Ricordo che una volta una mia cara amica mi disse “sai, quando ti immagino, ti immagino seduta a leggere un libro di Jo Nesbø”. Credo che questa immagine decisamente poetica possa ben descrivere la mia passione universalmente nota per questo filone letterario (e per Nesbø, ma questa è un’altra storia).
Elettricità, dicevo, che ho provato anche quando ho scovato “L’angelo delle nevi” di Ragnar Jonasson, primo autore islandese in assoluto che io avessi mai letto.
Conosco l’Islanda, pur non essendoci mai stata, perché una delle mie migliori amiche dell’Erasmus è islandese. Eva Ròs – questo il suo nome – mi ha insegnato, con una rassegnazione disarmante, che in quella piccola isola che è l’Islanda si conoscono un po’ tutti. Ovviamente, la mia amica mi ha confessato di conoscere anche Ragnar Jonasson: guarda un po', è stato suo professore all’università di Reykjavík.
Ne “L’angelo delle nevi” il paesaggio è il grande fiordo di Siglufjorour (uno dei punti più a nord dell’Islanda) e l’aspro territorio islandese. Il vento e la neve incessanti, la spiaggia sassosa.
In questa cittadina imperversa l’inverno, tutto sembra calmo, quasi piatto. Improvvisamente, una giovane donna viene ritrovata in un giardino priva di sensi, in una pozza di sangue. Quasi nello stesso momento, un vecchio scrittore muore nel teatro locale in seguito a una caduta. Ari Þór, ex studente di teologia diventato poliziotto quasi per caso, dovrà occuparsi dell’indagine, tra la nostalgia della fidanzata rimasta a Reykjavík e la diffidenza di una comunità che fa fatica ad accoglierlo.
Un romanzo a tratti deludente, a tratti affascinante. L’atmosfera è quella che mi ricorda da sempre i paesi scandinavi: non il gelo, bensì il tepore delle case, le luci calde e il legno. Ecco, questo libro mi porta lì, all’Islanda, terra ancora da visitare e da scoprire, ma della quale tanto ho sentito parlare.
Deludente, perché la storia non sembra decollare mai, i personaggi non sono caratterizzanti a sufficienza e, a mio avviso, sono troppo bidimensionali. Mi rendo conto di essere pignola sulla caratterizzazione dei personaggi e so anche che questo non è il punto forte degli scrittori scandinavi, ma, in questo caso, la caratterizzazione mi è sembrata proprio scarsa, ecco.

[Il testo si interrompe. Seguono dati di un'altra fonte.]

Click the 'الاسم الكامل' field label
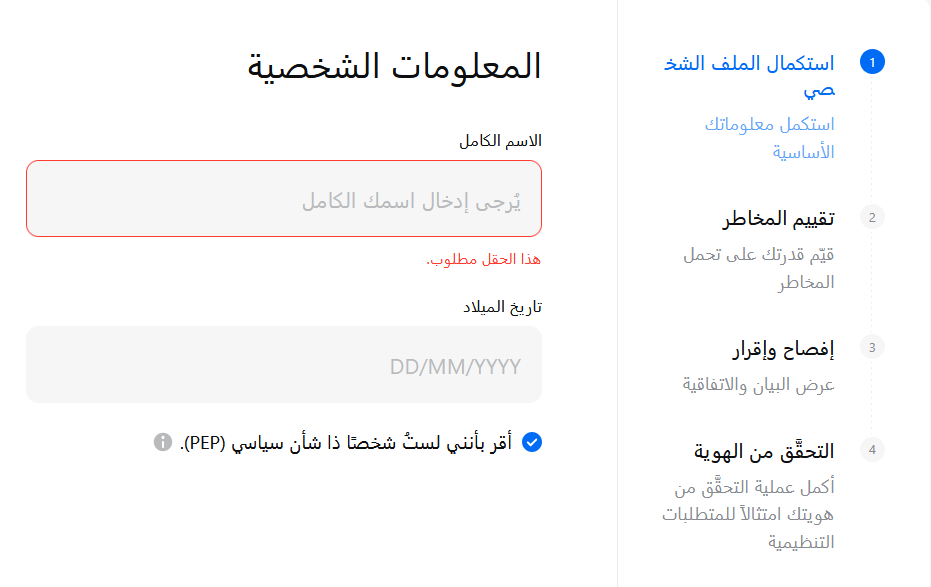tap(500, 140)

Perlomeno, il protagonista è in linea con gli standard del noir scandinavo: logorato da preoccupazioni e lungi dall'essere eroico. Ari Þór è umano. Non è un personaggio con il quale ho empatizzato più di tanto, però: vuole ricordare Harry Hole, ma non ci riesce. Senza tutta quella disperazione e quella genialità maledetta, non ci si avvicina nemmeno.
Jonasson è un autore che ho ripreso, in seguito, leggendo altri suoi libri.

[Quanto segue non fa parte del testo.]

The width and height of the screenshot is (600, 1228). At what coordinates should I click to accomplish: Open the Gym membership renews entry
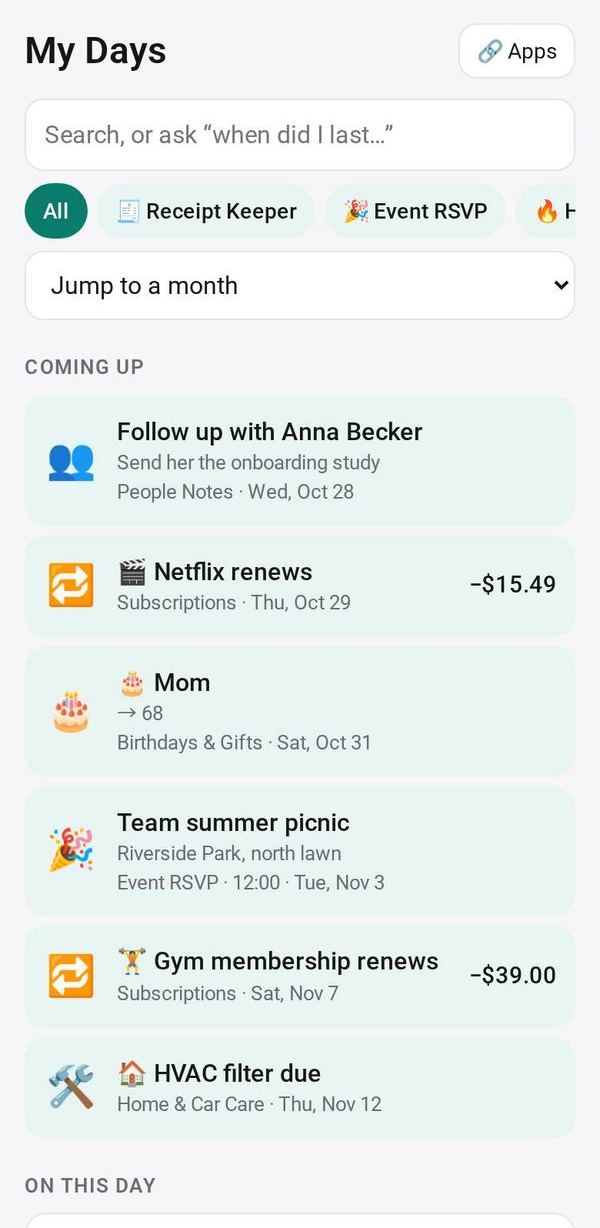pyautogui.click(x=300, y=977)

L’ambientazione resta comunque affascinante, anche se in questo caso (e direi, anche in tutti gli altri) questa prevale decisamente sullo stile. E anche sulla trama, di per sé superflua e anche un po' confusionaria.
Poco mordente, poco fuoco, molto buio e molto ghiaccio. 0 a 0 e palla al centro. Ci riproverò.